Hace ya una veintena de años publiqué, en la Guía Histórico-Cultural de la Ciudad de Telde, un extenso artículo (Por largueza muy propio de quien ésto escribe), que vine a titular Los oficios que se perdieron en el tiempo.
Allí, aparecían sin orden ni concierto: Los molineros (Llegó a tener Telde, hasta doce molinos de agua, de viento, de sangre, de gasoil y eléctricos), todos ellos para hacer gofio o harina de trigo. Boyeros, que cuidaban bueyes, toros y vacas. Los medianeros (Trabajadores agrícolas que compartían la producción de los campos con el dueño de los mismos). Pastores, tanto de cabras como de ovejas. Camelleros, (Éstos cuidaban y utilizaban a los dromedarios para múltiples labores de transporte y no menos de las dedicadas a la agricultura). Rancheros y acequieros que guardaban nuestros estanques, cantoneras y acequias, así como la distribución y contabilidad de sus aguas. Aparceros (Pequeños agricultores sin tierras que trabajaban en las temporadas del tomate, que llamábamos zafra). Los latoneros, colchoneras (que lo mismo hacían colchones y almohadas, como las escardaban, (Es decir, extraían la lana o la crin). Después de lavarlos, los separaban dándole volumen antes y después de ponerlos al Sol. Para, seguidamente, volver a colocarlos en el interior de las fundas, dejando a uno y otra, bien mullidos), modistas, costureras, bordadoras, caladoras, sastres, carboneros, albarderos, vaineros, naiferos (Cuchilleros), recaderos, herreros… no faltando a nuestras calles el paso lento y las llamadas a viva voz de afiladores, lañadores (Oficio casi siempre combinado con el de los afiladores. Se trataba de poner lañas, especie de grapas de verguilla o alambre que unían con un pegamento especial los trozos de lozas y porcelanas rotas: Bandejas, cuencos, platos hondos y llanos, etc).
Siempre acompañados de sus burros, los vendedores de chochos (Altramuces) y chufas, panaderos ambulantes (Bien teldenses o de las cercanas villas de El Ingenio y Agüimes, expertos en los panes de puño aromatizados con semillas de matalahúva (También matalahúga, anís o anisete) Y lecheros, que o bien traían su líquida mercancía en grandes recipientes de metal, las famosas lecheras, o acarreaban tras sí media docenas de cabras o un par de vacas, queriendo demostrar la salud extrema de las fuentes naturales de su particular negocio.

### Registros sin procesar:
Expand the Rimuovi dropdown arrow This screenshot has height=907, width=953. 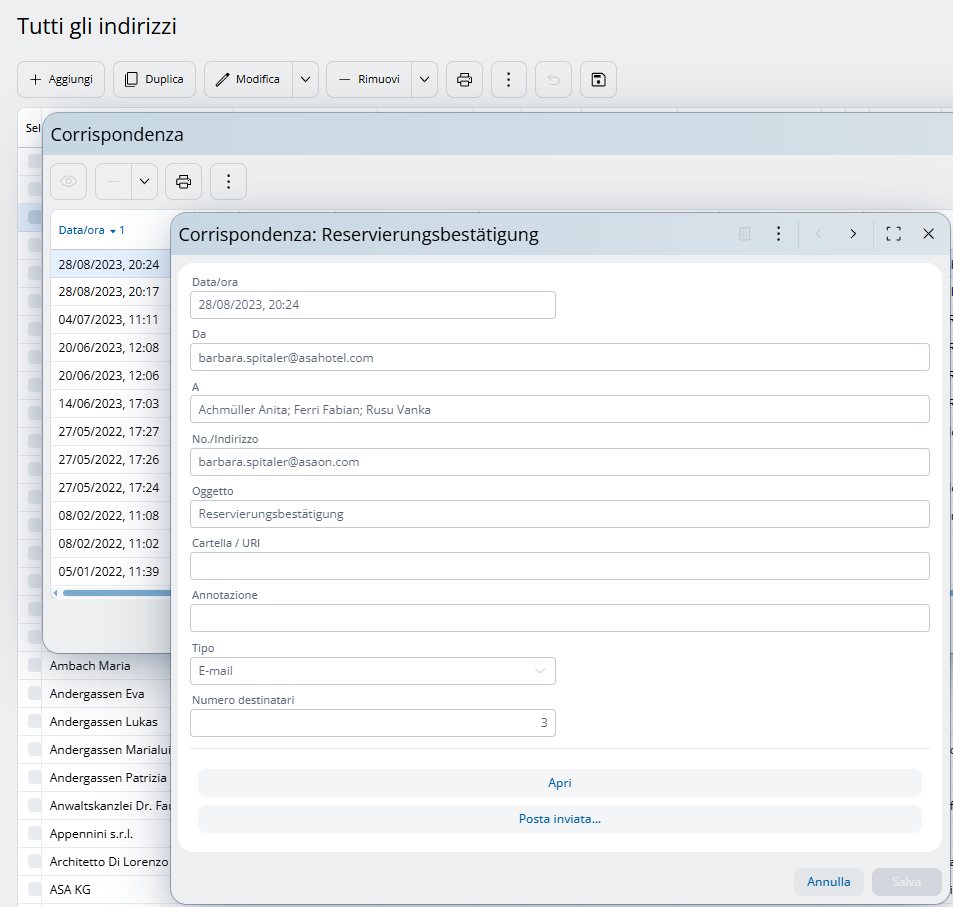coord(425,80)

* * *

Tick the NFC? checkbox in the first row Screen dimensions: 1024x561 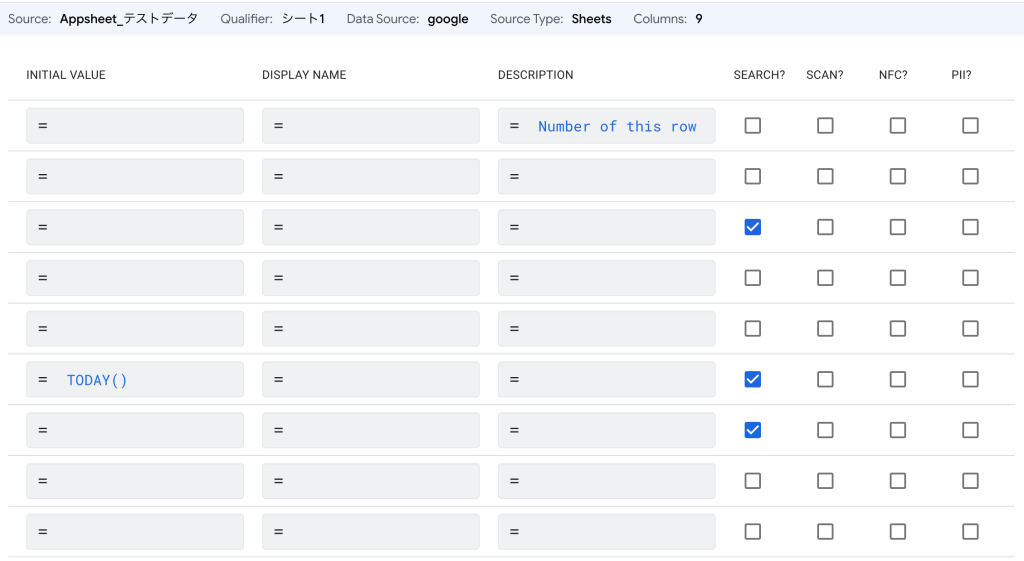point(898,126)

### Tarea planteada 1:
Según el texto sobre los oficios perdidos de Telde, ¿por qué algunos lecheros llevaban tras de sí media docena de cabras o un par de vacas? Responde en una a tres oraciones.
### Tarea planteada 2:
Retoma el texto sobre los oficios perdidos de Telde y continúalo a partir de su última oración.

### Resultado 1:
Lo hacían para demostrar la salud extrema de las fuentes naturales de su negocio. Así mostraban que los animales de los que procedía la leche que vendían estaban sanos.

### Resultado 2:
Sólo en la temporada de los berros y los ñames, pasaban una y otra vez los vecinos del Valle de San Roque y también de los Arenales, éstos últimos más cercanos a las llamadas Aguas de Castillo que corrían presurosas por el frondoso Barranco de Los Cernícalos. Éstos, ofrecían los verdes y tiernos brotes de berros bien de berrazales o estanques, como aquellos que nacían en las orillas de las acequias naturales. También se acercaban a Telde los oriundos del Barranco de Guayadeque, curso de agua existente entre los municipios de El Ingenio y Agüimes. Éstos vendían berros y ñames, teniendo fama de que los primeros no picaban como otros, sino muy al contrario eran dulces. Además, había cómo no, hueveros y queseros, así como vendedoras de pescado, frescos y salados.
¿Quién no recuerda los atillos, que por sus patas dejaban colgando boca abajo a las pobres gallinas, bamboleándose sobre el lomo de un asno?
Los cesteros o mimbreros, los alfareros, deshollinadores, podadores de palmeras y de cuantos parrales y otros árboles frutales podían existir. Hacedores de timples, guitarras y bandurrias, criadores de pájaros o pajareros, jardineros (Casi siempre por cuenta ajena. Y sólo en un caso que se conozca, el del llamado Pepito, empleado por el M.I. Ayuntamiento de la Ciudad).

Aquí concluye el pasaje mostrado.